**Written task**. Copy the items below word for word, beginning at the line that contains "Viewport: 567px width, 362px" and stopping after the line that contains "pyautogui.click(x=321, y=45)". Leave the pictures out of your copy.

** START OF Material **

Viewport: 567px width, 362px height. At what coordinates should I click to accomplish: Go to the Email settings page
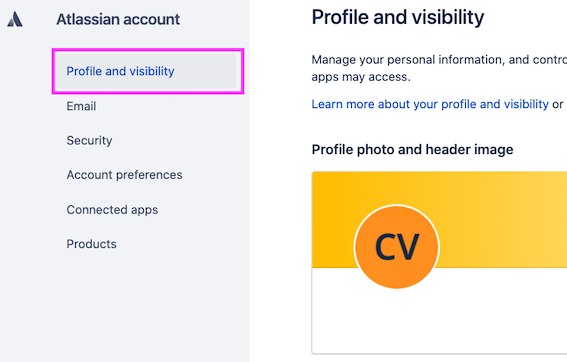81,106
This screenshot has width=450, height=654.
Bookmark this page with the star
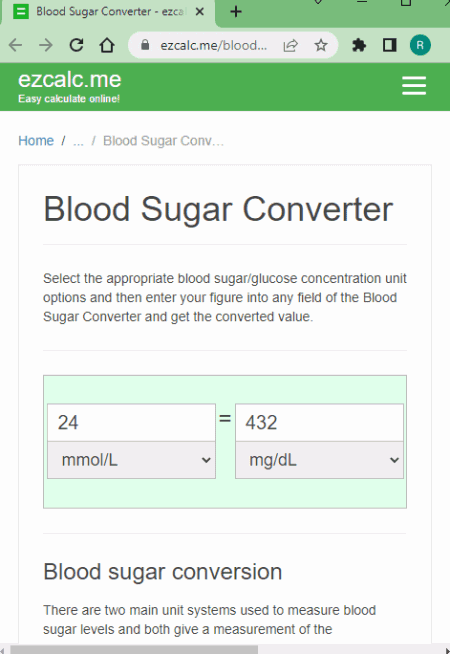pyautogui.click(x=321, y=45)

** END OF Material **
** START OF Material **

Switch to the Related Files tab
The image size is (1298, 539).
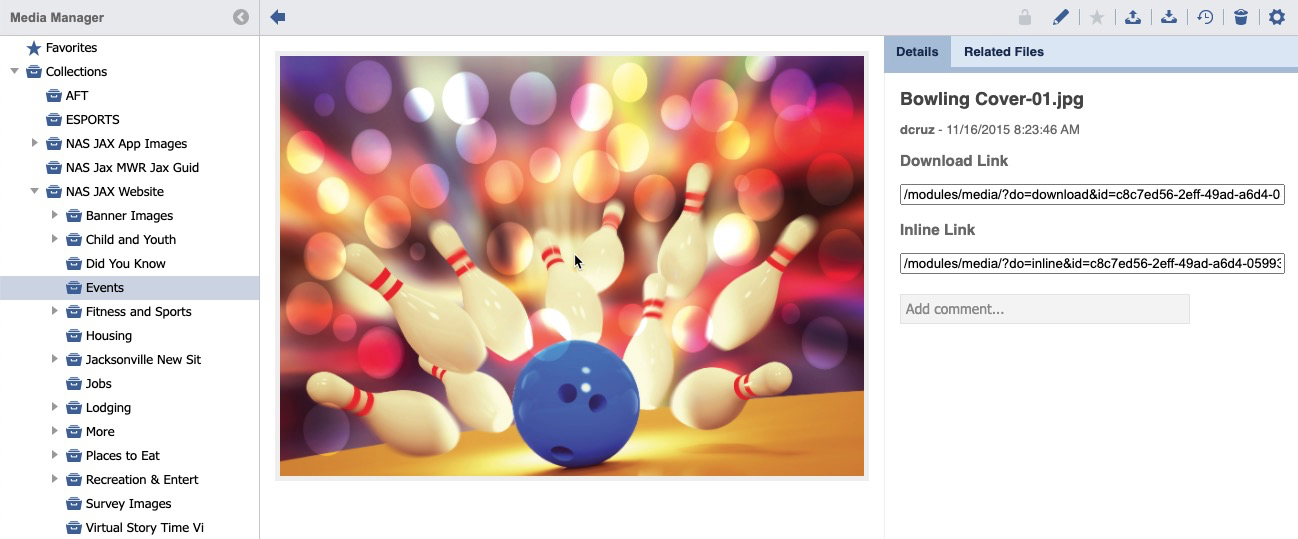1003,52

** END OF Material **

**Correct output**.
Viewport: 567px width, 362px height. At what coordinates should I click to accomplish: Go to the Email settings page
81,106
This screenshot has width=450, height=654.
Bookmark this page with the star
pyautogui.click(x=321, y=45)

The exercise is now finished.